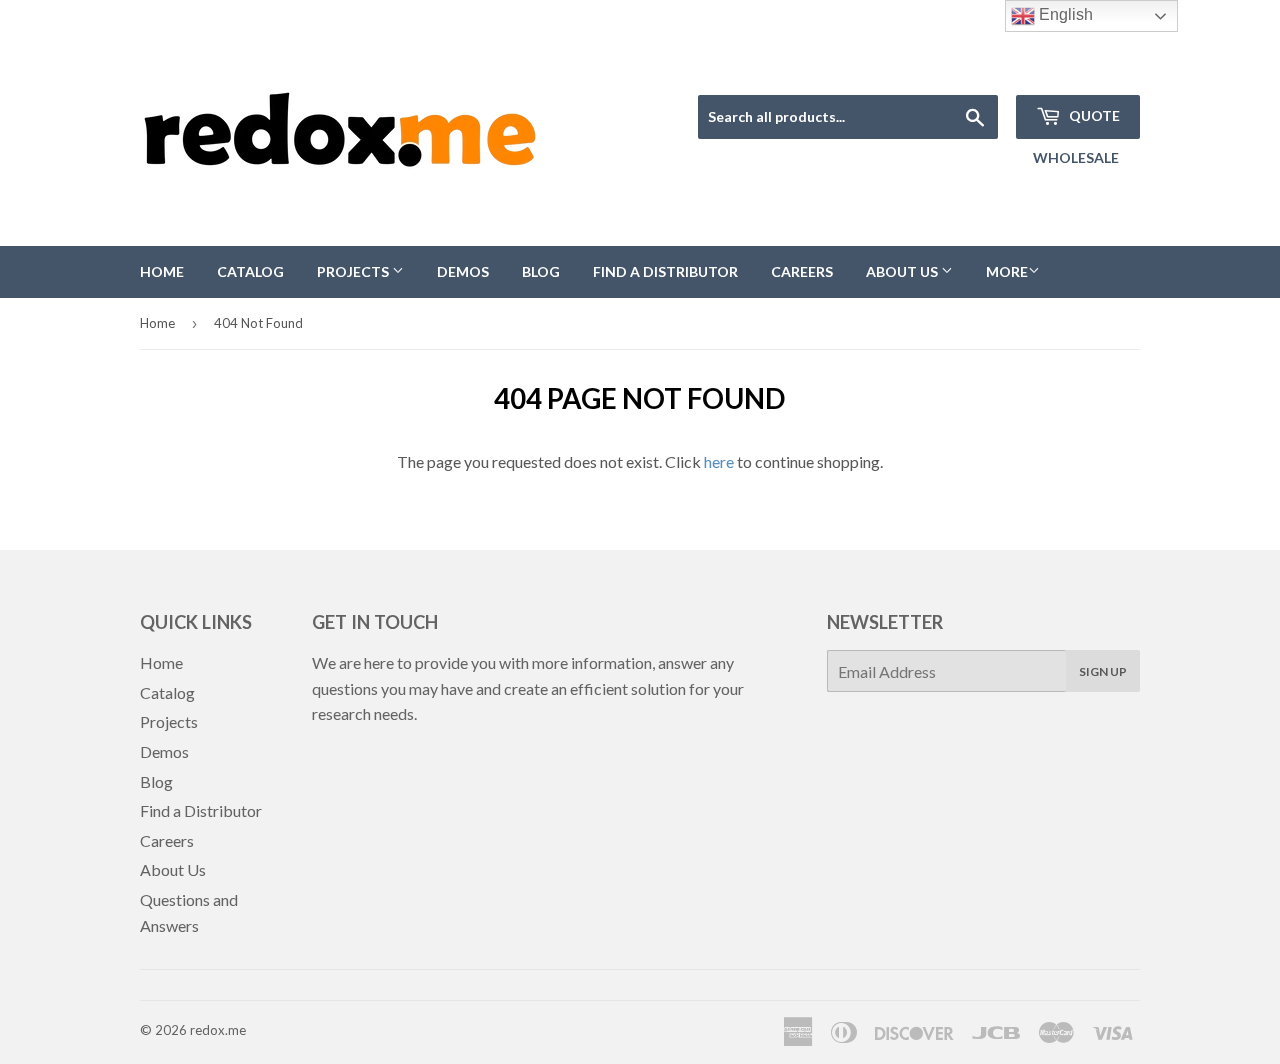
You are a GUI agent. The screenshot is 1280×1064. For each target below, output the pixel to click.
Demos (463, 271)
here (719, 461)
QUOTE (1093, 115)
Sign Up (1103, 671)
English (1064, 14)
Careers (802, 271)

========

WHAT YOU NEED TO DO
Without the pictures, give every line of the data again, exactly as written.

EXERCISE OUTPUT
You are a GUI agent. The screenshot is 1280×1064. For each target below, output the pixel to click.
Demos (463, 271)
here (719, 461)
QUOTE (1093, 115)
Sign Up (1103, 671)
English (1064, 14)
Careers (802, 271)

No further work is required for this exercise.